The Drawbacks of the Amero System
Probably the biggest drawback of the Amero system is that there is little enthusiasm for a common currency among voters in any of the three countries. Distaste for a common currency has grown with the well-known problems of the Euro, which have markedly increased unemployment and reduced capital formation in the weakest economic partners in the European Union.
There is also a widespread belief among Americans in American Exceptionalism—a populist credo holding that among nations the U.S. is unique. But the Amero would require Americans to abandon the dollar in favor of a common currency, give up its right to conduct independent trade negotiations and require adherence to rules and regulations decided by a controlling body other than the U.S. Congress. Even among Europeans, this last requirement has proved onerous. In Great Britain, resentment over this last requirement has culminated in a move in early 2016 to exit the European Union entirely.
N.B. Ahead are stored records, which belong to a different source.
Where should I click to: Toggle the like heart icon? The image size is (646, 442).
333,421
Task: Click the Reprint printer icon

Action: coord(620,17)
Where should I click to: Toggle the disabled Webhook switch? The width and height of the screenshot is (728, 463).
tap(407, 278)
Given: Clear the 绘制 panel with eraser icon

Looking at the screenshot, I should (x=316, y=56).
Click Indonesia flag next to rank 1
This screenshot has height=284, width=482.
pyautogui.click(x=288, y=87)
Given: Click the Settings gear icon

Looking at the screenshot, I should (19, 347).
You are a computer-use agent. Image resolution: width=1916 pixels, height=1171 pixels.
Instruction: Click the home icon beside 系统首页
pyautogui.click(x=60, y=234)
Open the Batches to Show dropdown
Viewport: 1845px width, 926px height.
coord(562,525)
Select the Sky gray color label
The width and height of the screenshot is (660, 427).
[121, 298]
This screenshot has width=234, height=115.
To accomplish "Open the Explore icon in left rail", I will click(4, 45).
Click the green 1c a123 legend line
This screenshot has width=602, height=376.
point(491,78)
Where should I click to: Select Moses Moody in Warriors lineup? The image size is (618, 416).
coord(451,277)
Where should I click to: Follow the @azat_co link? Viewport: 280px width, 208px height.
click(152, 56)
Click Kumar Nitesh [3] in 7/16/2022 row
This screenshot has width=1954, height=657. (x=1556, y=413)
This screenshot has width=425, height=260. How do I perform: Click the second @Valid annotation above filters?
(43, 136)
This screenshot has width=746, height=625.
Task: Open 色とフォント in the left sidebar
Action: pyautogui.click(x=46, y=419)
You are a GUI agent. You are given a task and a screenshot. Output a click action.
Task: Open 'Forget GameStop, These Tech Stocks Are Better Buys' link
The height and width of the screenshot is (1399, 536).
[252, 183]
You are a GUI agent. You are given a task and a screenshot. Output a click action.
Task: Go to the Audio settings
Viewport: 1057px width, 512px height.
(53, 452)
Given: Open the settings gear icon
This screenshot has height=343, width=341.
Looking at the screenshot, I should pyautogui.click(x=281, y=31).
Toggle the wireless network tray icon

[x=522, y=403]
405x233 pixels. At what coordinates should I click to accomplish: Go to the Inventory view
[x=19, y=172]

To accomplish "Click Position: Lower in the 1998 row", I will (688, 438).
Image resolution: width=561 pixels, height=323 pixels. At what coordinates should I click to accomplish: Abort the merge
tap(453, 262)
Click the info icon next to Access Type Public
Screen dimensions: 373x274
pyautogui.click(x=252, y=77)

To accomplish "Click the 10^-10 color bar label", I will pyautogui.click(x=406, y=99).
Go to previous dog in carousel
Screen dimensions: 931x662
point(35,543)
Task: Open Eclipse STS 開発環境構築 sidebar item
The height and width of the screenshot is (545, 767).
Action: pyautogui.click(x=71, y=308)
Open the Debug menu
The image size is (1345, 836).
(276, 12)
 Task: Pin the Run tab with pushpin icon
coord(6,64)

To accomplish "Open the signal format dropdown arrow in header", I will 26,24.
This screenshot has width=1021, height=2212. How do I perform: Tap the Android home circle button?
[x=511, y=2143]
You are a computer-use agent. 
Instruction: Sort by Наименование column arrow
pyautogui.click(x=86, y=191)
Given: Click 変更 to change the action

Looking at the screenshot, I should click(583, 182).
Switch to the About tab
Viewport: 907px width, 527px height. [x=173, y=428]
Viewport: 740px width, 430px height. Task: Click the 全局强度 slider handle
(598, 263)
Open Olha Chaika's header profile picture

Further Problems With an Amero
The economies of the U.S., Canada, and Mexico are arguably even less alike than the majority of economies among members of the European Union. The United States Dollar is the primary reserve currency of the world, while the Mexican peso is seen as the currency of an emerging market. The diversity of these economies makes an Amero implausible.
Does an Amero Exist?
No, but conspiracy-oriented rumors of an Amero do. Claims that an Amero already exists were made in a 2007 blog post by Hal Turner, a white nationalist and Holocaust denier who has been convicted of making threats against federal judges. Few persons other than Turner's followers take this claim seriously. A photo of an Amero coin that Turner included in this post turned out to have been taken from online images of spoof coins designed by Daniel Carr.
There is little chance in the current social, economic and political environments that an Amero will be proposed, much less actually introduced. As for the future of the Amero, who can say? The idea of The United States of America—another melding of currencies, economies, and politics—was once considered a wildly unworkable and implausible idea.